▶ _Problem requirements_
Your task is to repeat each record verbatim, exactly as it was written.

(Pixel coordinate grounding data)
-=-=-

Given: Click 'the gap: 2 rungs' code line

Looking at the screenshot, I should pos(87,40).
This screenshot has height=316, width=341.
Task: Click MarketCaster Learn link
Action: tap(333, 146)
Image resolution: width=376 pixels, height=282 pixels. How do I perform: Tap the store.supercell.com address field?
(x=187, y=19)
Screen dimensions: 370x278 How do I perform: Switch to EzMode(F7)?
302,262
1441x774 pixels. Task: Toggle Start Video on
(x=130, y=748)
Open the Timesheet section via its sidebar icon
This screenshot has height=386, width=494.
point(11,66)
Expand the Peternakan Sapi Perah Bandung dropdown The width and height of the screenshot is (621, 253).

-=-=-

▶ _Solution to this task_
Given: Click 'the gap: 2 rungs' code line

Looking at the screenshot, I should pos(87,40).
This screenshot has height=316, width=341.
Task: Click MarketCaster Learn link
Action: tap(333, 146)
Image resolution: width=376 pixels, height=282 pixels. How do I perform: Tap the store.supercell.com address field?
(x=187, y=19)
Screen dimensions: 370x278 How do I perform: Switch to EzMode(F7)?
302,262
1441x774 pixels. Task: Toggle Start Video on
(x=130, y=748)
Open the Timesheet section via its sidebar icon
This screenshot has height=386, width=494.
point(11,66)
Expand the Peternakan Sapi Perah Bandung dropdown The width and height of the screenshot is (621, 253).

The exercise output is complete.